INFORMATION SHOWN »
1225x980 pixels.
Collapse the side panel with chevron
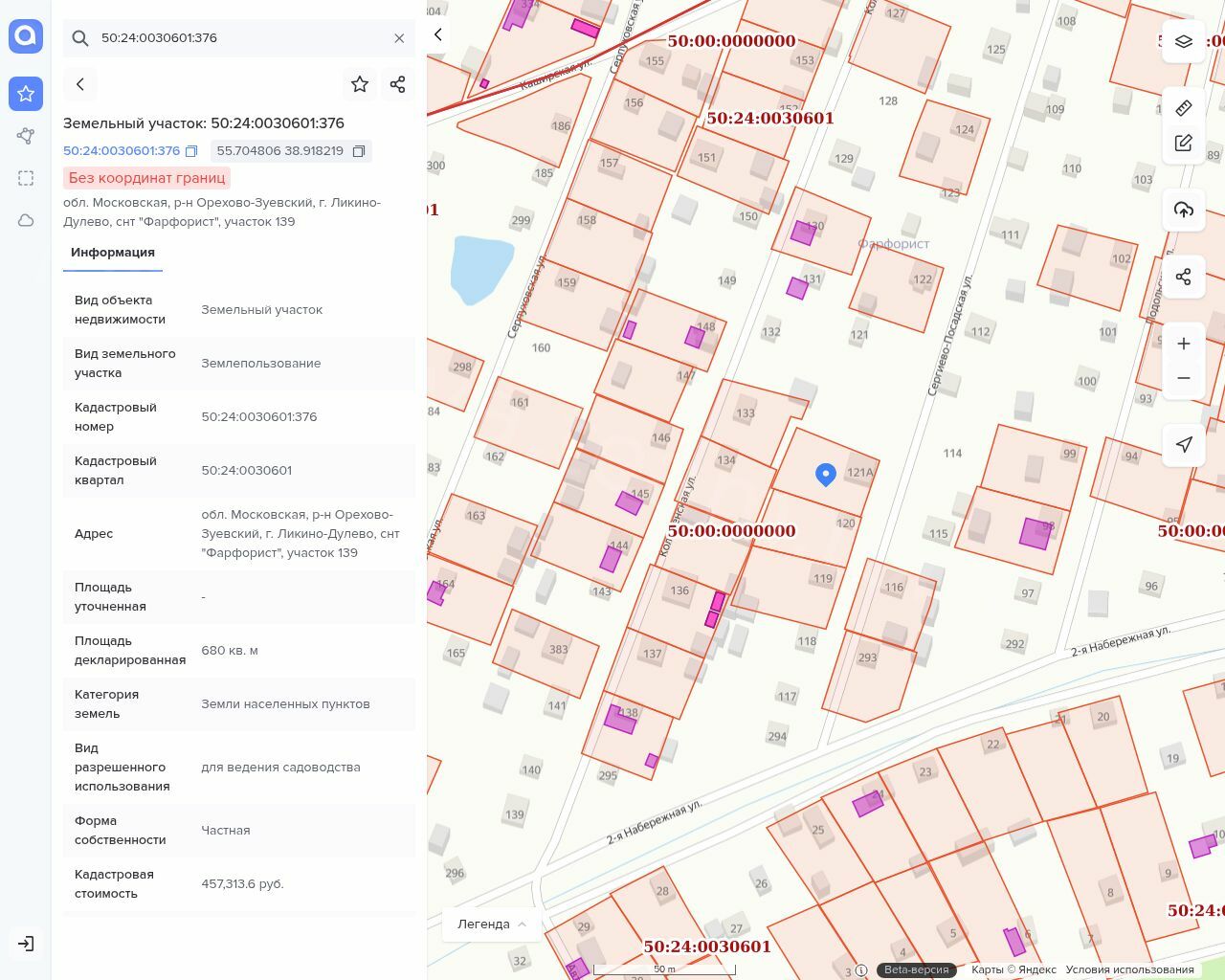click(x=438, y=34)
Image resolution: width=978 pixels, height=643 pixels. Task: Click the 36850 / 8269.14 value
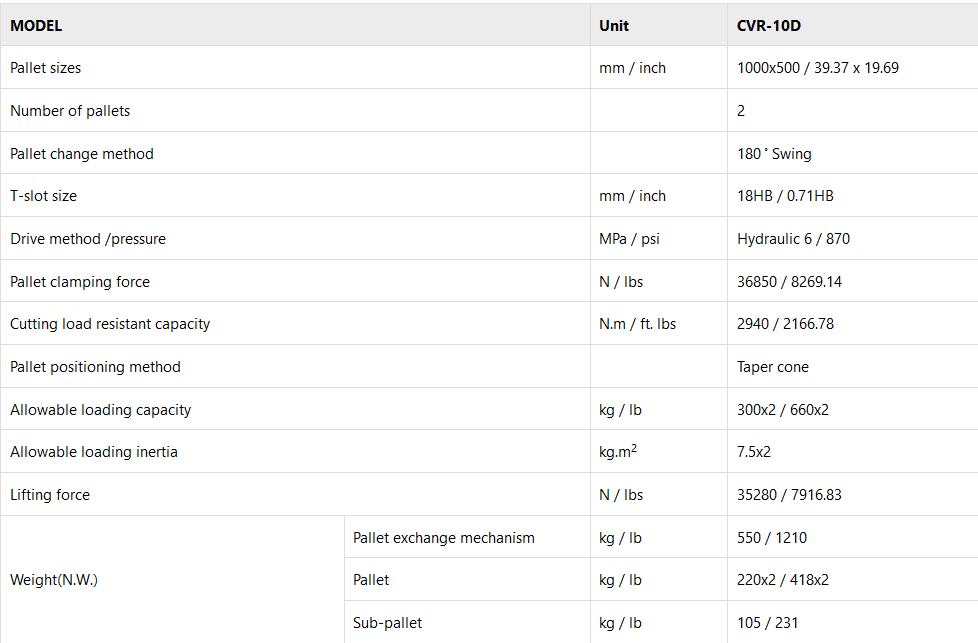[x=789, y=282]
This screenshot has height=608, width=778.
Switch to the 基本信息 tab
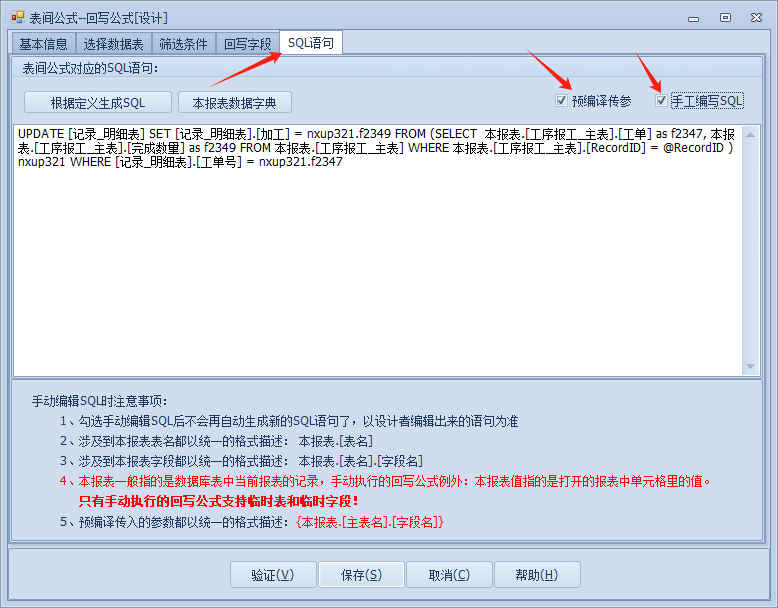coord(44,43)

==

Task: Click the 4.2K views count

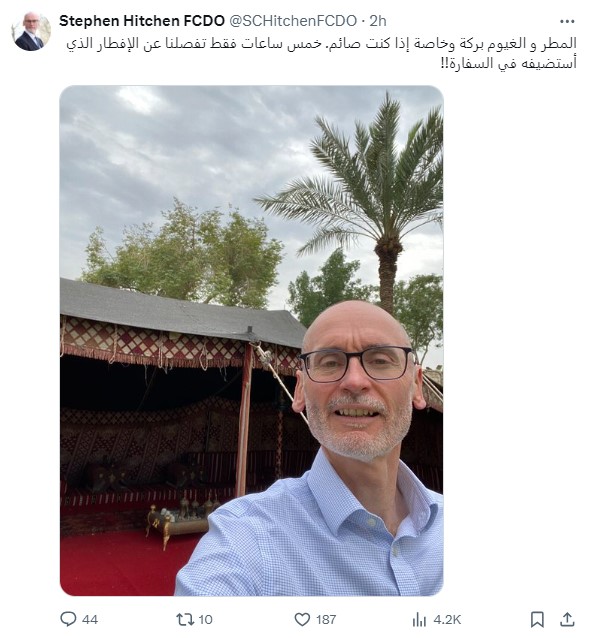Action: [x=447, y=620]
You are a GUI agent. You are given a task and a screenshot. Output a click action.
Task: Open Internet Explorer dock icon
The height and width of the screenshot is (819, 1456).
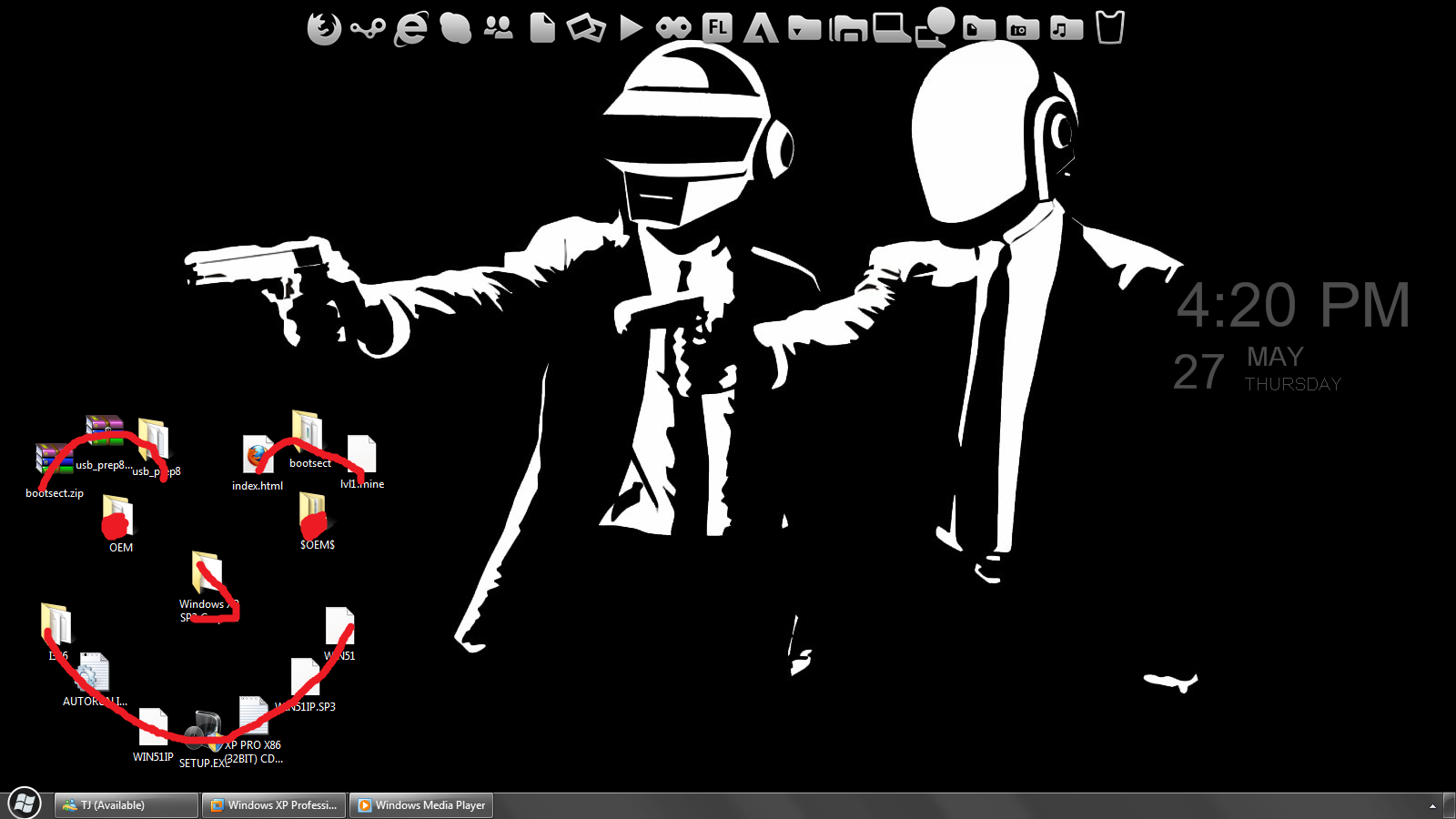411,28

* * *

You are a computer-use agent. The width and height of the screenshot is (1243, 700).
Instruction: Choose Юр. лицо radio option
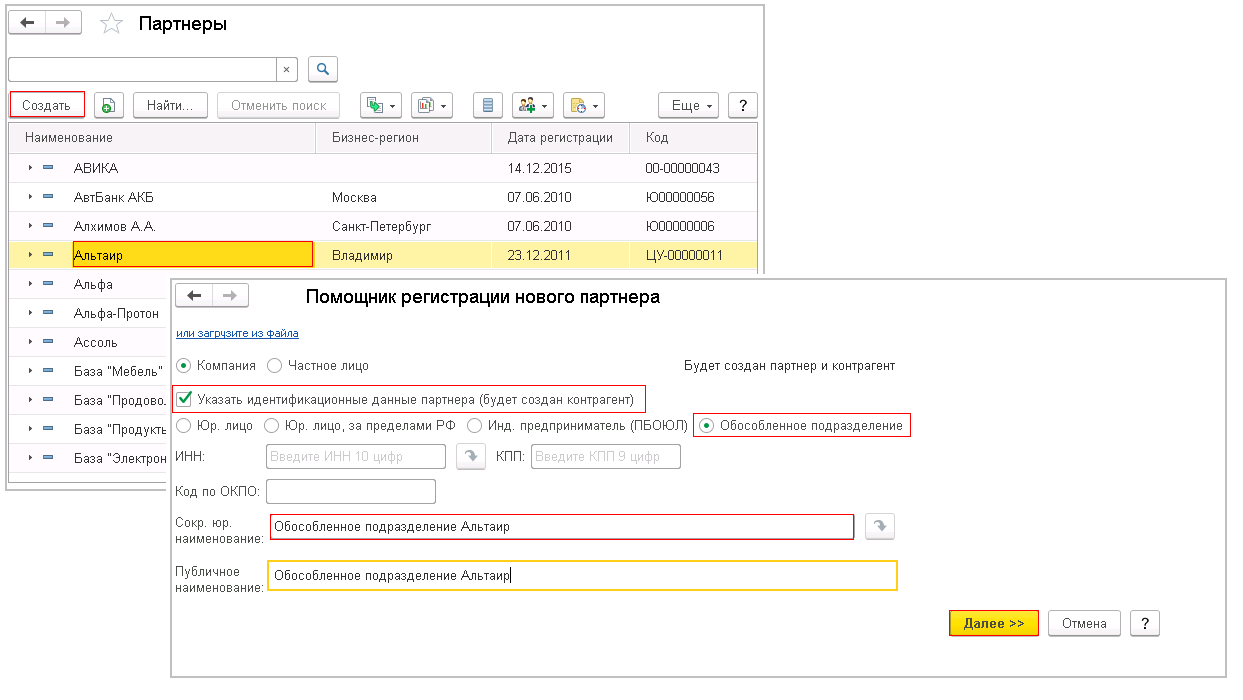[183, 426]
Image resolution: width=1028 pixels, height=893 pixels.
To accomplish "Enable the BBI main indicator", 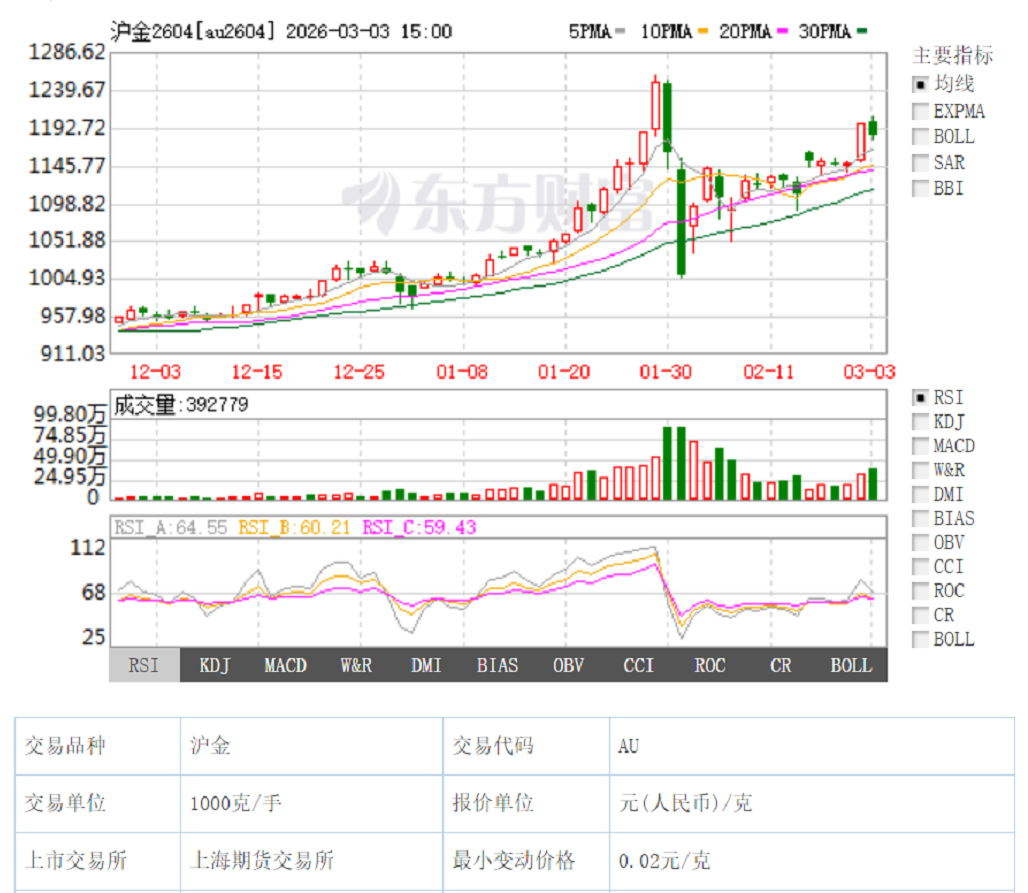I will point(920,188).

WORK INSTRUCTION » Say how many lines above contain the string "agent", writing only the number.

REPLY TO THE TASK » 2